4. The floating chamfering head according to claim 3, characterized in that, A cross arm is provided on the top of the base, the base is provided on the baffle, the first guide hole is opened at the cross arm, a circular limiting protrusion is provided on the side wall of the support rod, the elastic element is a spring, and the elastic element is provided between the cross arm and the circular limiting protrusion.

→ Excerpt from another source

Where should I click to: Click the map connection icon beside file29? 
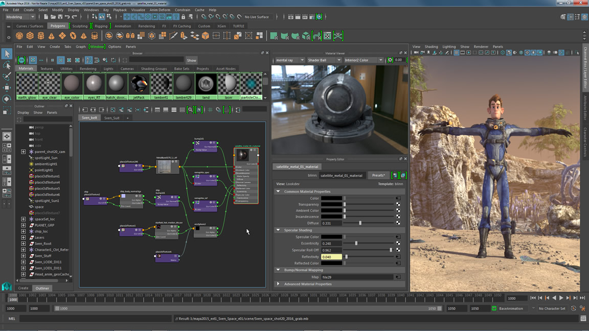click(398, 277)
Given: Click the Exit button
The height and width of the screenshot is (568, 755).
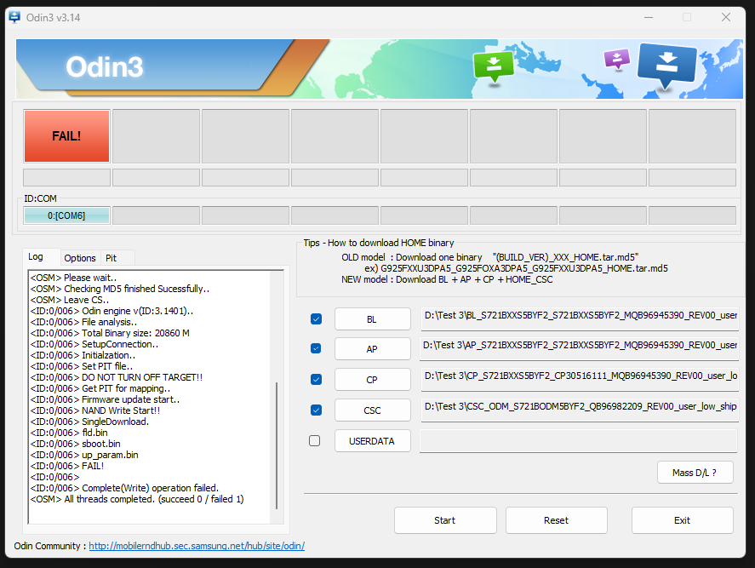Looking at the screenshot, I should [x=682, y=519].
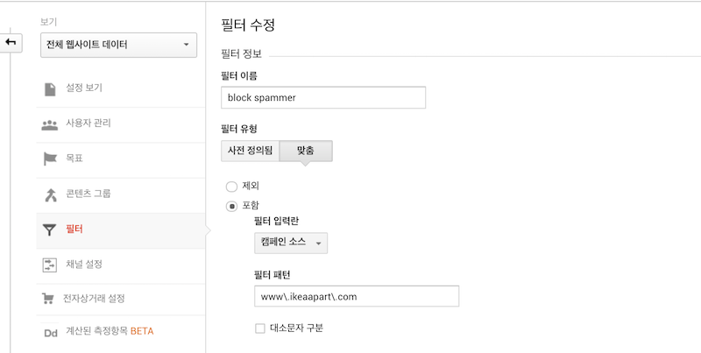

5. The floating chamfering head according to claim 4, characterized in that, A guide rod is erected on the top of the base. The limiting member is a long strip structure. One end of the limiting member is connected to the top of the support rod. The limiting member has a second guide hole. The guide rod is inserted into the second guide hole. The other end of the limiting member is positioned above the limiting sensor.

6. The floating chamfering head according to claim 5, characterized in that, The floating chamfering head also includes a sensor mounting base, which is a vertically arranged plate-shaped component. The sensor mounting base is detachably connected to the top of the baffle. The limit sensor is a limit switch, which is inserted into the plate of the sensor mounting base.

7. The floating chamfering head according to claim 2, characterized in that, The top of the drive shaft is provided with multiple mounting bolts, which connect the drive shaft to the retaining wall. The support rod is inserted into one of the mounting bolts, the bottom of the support rod extends out of the mounting bolt and keeps in contact with the top of the bearing, and the top of the support rod extends out of the top of the mounting bolt and connects to the limiting member.

8. The floating chamfering head according to any one of claims 1 to 7, characterized in that, There are two limit sensors, which are arranged one above the other.

9. The floating chamfering head according to any one of claims 1 to 7, characterized in that, The floating chamfering head also includes a spring mechanism that cooperates with the drive shaft. The spring mechanism is used to reset the drive shaft to a set position after the drive shaft moves up and down and / or swings in any direction.

10. An intelligent chamfering device, characterized in that, Includes the floating chamfering head as described in any one of claims 1 to 9.